_Page_.
══════════════════════════════
Forum Moderators: phranque

Message Too Old, No Replies

rewrite trouble from inside a folder

         

omoutop

3:35 pm on Feb 4, 2010 (gmt 0)

WebmasterWorld Senior Member 10+ Year Member Top Contributors Of The Month



hello all and thanks for any tips

I have a main htaccess file in the root directory.
In there, there is a rule:
RewriteRule ^([^/]+)/([^/]+)/([^/]+)/([^-]+)-foo-([^.]+).htm$ folder/some_page.php?var1=$1&var2=$2&var3=$3&var4=$4&var1=$5 [nc, L]

Now i want inside a specific folder to create the following rewrite rule (apply only from a certain folder and deeper in its own htaccess file)

RewriteRule ^folder3/some-page.htm$ folder3/some-page-1.htm [R=301]

The folder3 is 2 folders deep.

So based on the first rule, i create one rewrite:
folder1/folder2/folder3/some-page-1.htm

And the second rule is needed to redirect an existing htm page to a dynamic one.

I hope this makes sence.

The second rule works not.
I understand that i must put part of the first rule inside the htaccess of the specified folder, but everything fails.

The second (folder-side) htaccess is:
RewriteEngine on
#rule here

jdMorgan

4:58 pm on Feb 4, 2010 (gmt 0)

WebmasterWorld Senior Member 10+ Year Member



You should put the redirect in the top-level .htaccess file, and place it before the internal rewrite.

If you do not do this, then the internal rewrite will occur first, and then, if the newly-rewritten path matches the internal rewrite rule in the lower-level directory, the resulting external redirect will expose your internal filepath as a URL to the client. This will likely make a mess of your search engine listings.
══════════════════════════════
_Dataset section_.
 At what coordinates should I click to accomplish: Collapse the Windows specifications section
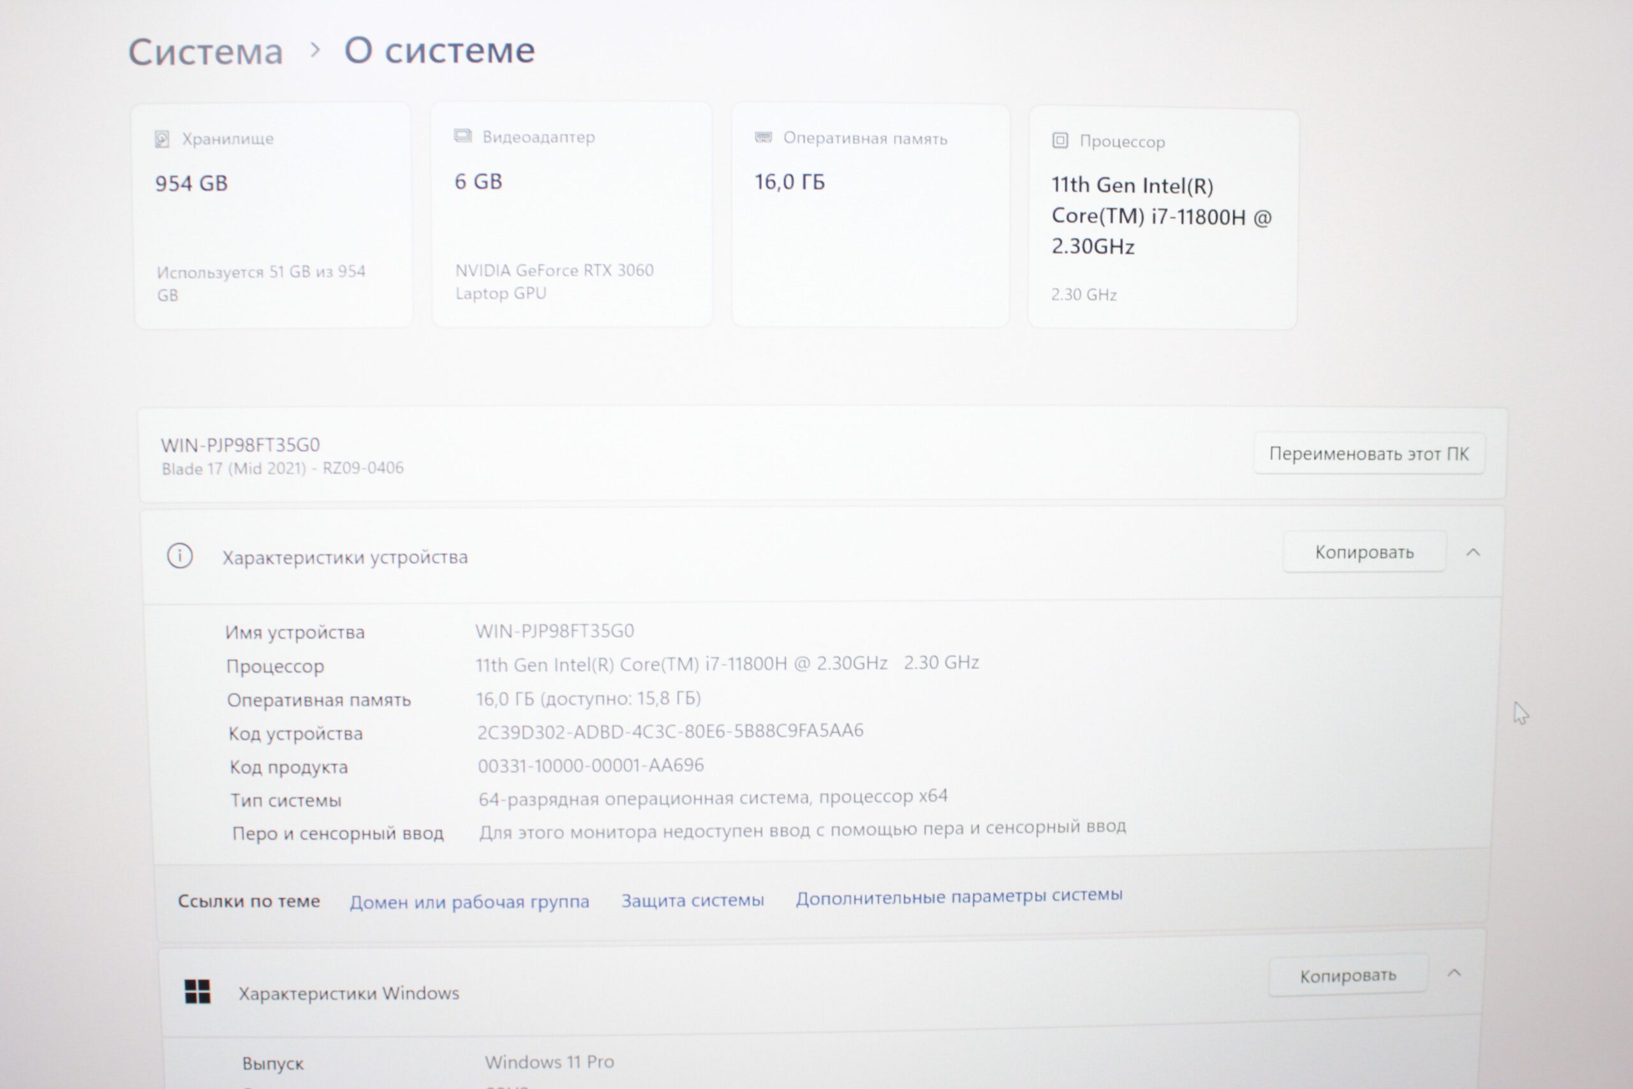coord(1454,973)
══════════════════════════════
_Task to carry out_. Can you rewrite the forum thread starting with "So based on" and going on through "but everything fails.", putting "redirect rule" in place of "second rule"?

_Result of the task_.
So based on the first rule, i create one rewrite:
folder1/folder2/folder3/some-page-1.htm

And the redirect rule is needed to redirect an existing htm page to a dynamic one.

I hope this makes sence.

The redirect rule works not.
I understand that i must put part of the first rule inside the htaccess of the specified folder, but everything fails.